## INFORMATION SUPPLIED:
┄┄┄┄┄┄

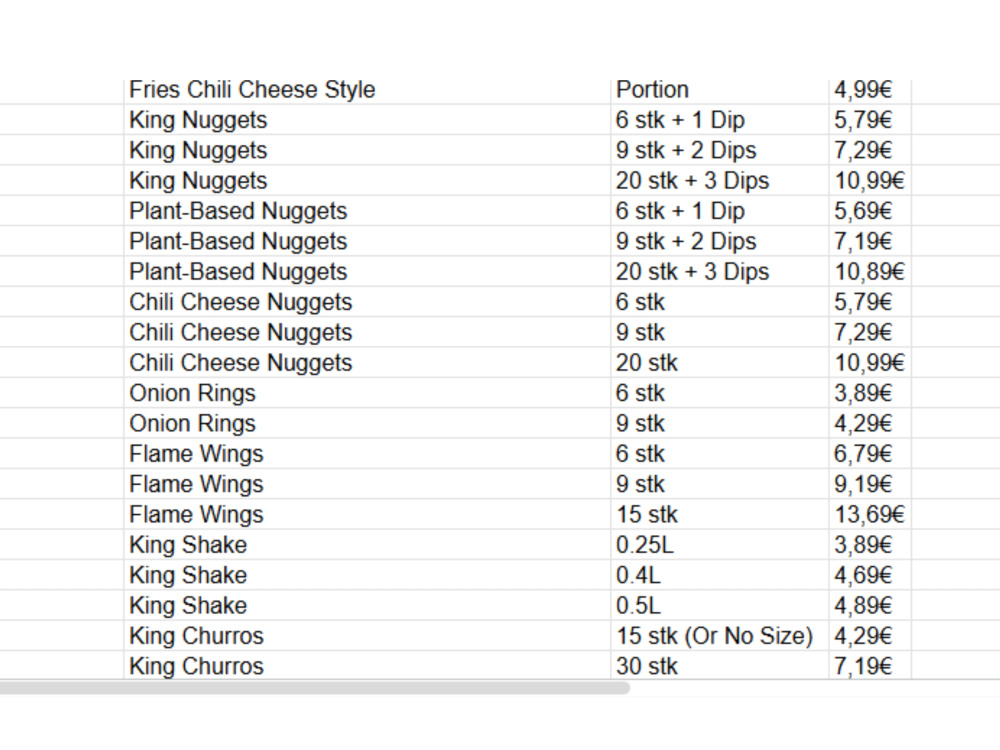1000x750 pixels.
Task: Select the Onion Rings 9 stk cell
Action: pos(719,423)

┄┄┄┄┄┄

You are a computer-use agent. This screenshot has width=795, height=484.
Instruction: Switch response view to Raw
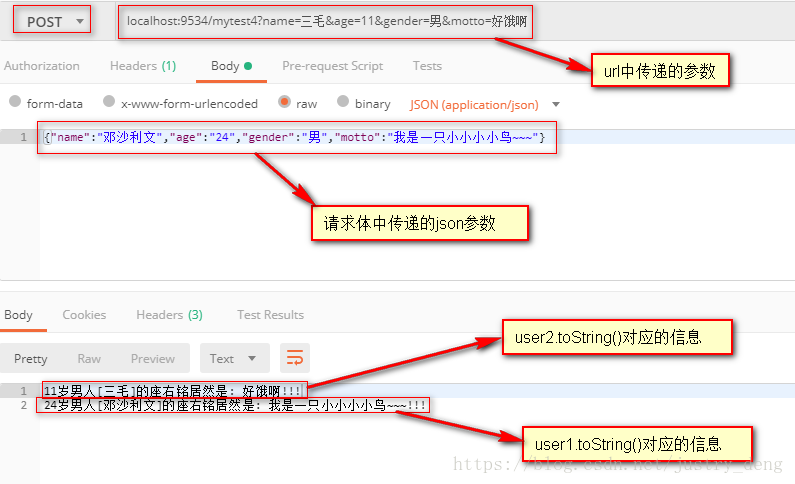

┄┄┄┄┄┄

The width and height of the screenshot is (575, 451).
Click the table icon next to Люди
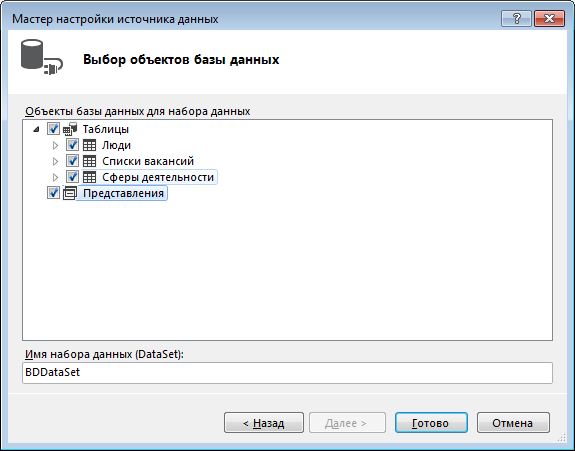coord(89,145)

┄┄┄┄┄┄

## ASSIGNMENT:
Of the lines above, retype only those from the line containing "You are a computer-use" through the line containing "Instruction: Switch response view to Raw", including both, exactly.

## OUTPUT:
You are a computer-use agent. This screenshot has width=795, height=484.
Instruction: Switch response view to Raw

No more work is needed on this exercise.